She had a great deal of skill, to be sure. Her abilities took intense spiritual training over a long time. She was able to change her form to please or horrify anyone she encountered, but her training had no positive value, because it had no moral foundation. It was a type of training that can only lead to a downfall.

Shurpanakha had led a troubled life. She had married a man who took her as part of an attempt to kill her brother, Ravana, the King of Lanka. When the time came for the attack, the brother killed her husband, and though Ravana had acted in self defense in this case, Shurpanakha broke off most relations with him. Having to leave her home, which had depended on him, she travelled through southern India and Ceylon, staying in different places according to the time of year.

During the course of her travels, she came across Rama. She was so struck by his good looks that she could not stop thinking about him.
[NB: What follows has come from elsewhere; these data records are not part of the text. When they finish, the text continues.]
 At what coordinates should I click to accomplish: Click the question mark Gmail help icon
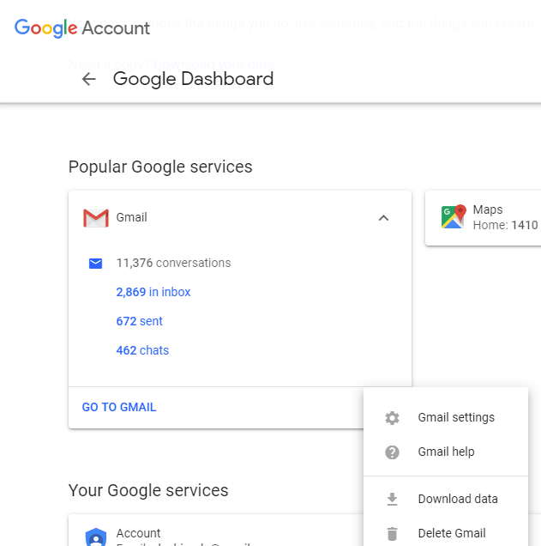(x=393, y=452)
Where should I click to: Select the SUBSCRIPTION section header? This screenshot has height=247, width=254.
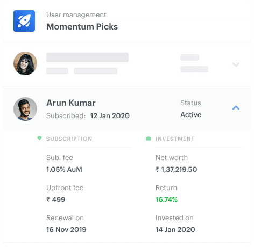pyautogui.click(x=69, y=139)
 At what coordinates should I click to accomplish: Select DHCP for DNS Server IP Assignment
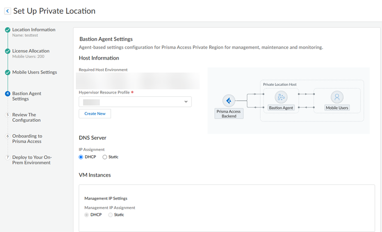tap(81, 157)
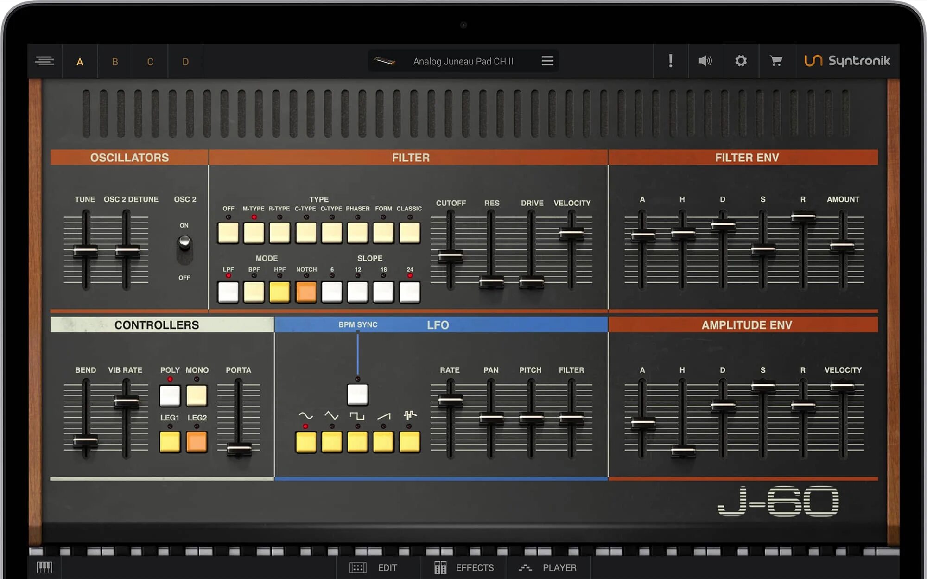This screenshot has width=927, height=579.
Task: Toggle the keyboard icon at bottom left
Action: (x=44, y=567)
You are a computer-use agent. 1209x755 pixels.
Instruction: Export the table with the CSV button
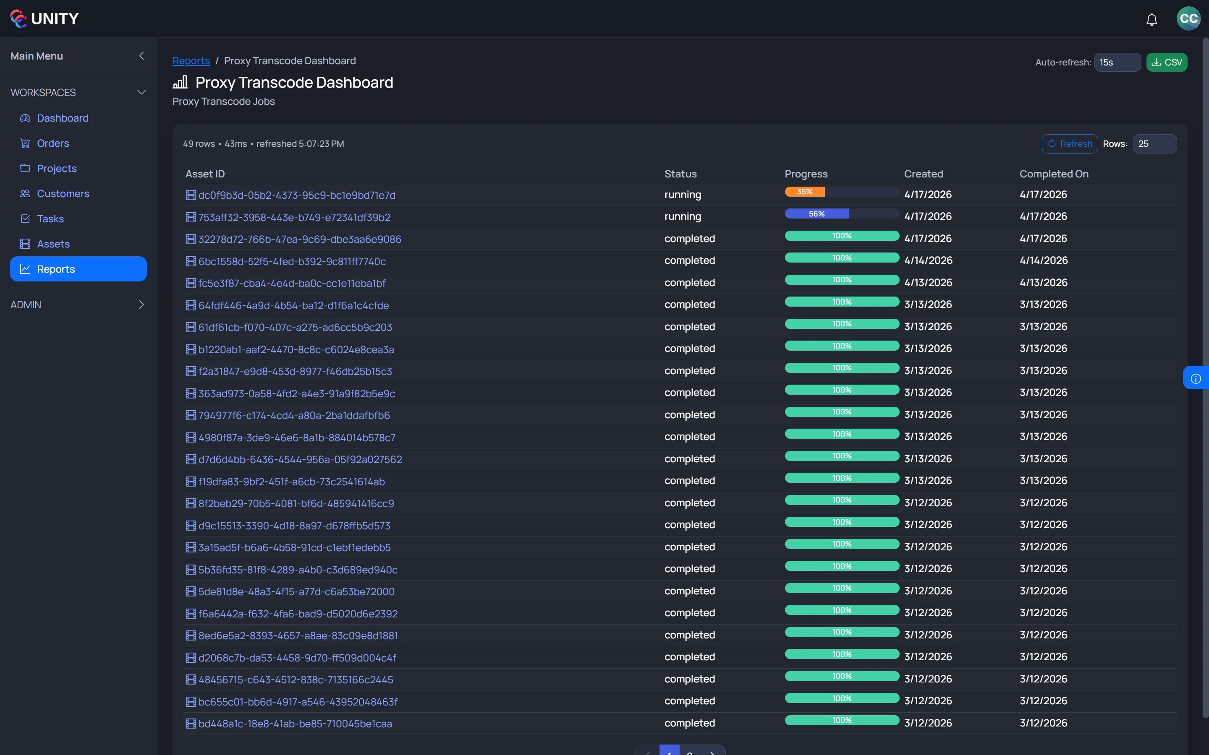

She wanted to possess him, with a feeling that to her way of thinking was love. Adorning herself in the finest gowns and jewelry, she made herself into a woman of astonishing beauty, and in that form she approached him.

Though she had believed that she could seduce any man, Rama would not have her. She asked boldly why not, and he replied that he was married, was in love with his wife, and would have no other. When Shurpanakha tried to press further on the matter, she found that he was quite adamant. He was loyal to Sita, and he would remain so.

Perhaps acting out of frustration, Shurpanakha next tried to seduce Lakshmana. In this, she was no more successful than she had been in trying to win Rama for herself.

Shurpanakha had gone through intense spiritual training, but she did not understand of the nature of real love at all. Not only She had never experienced it herself, she had never really witnessed it. The closest she could get to it was a base sort of animal desire, untutored, undeveloped, and even unexamined. The deep love that ordinary people had for one another, the devotion that they had to their families, and the sense of belonging that these feelings bring were all unavailable to her. Somewhat cynically, she thought of the ideas people have about love as the fraudulent inventions of impostors.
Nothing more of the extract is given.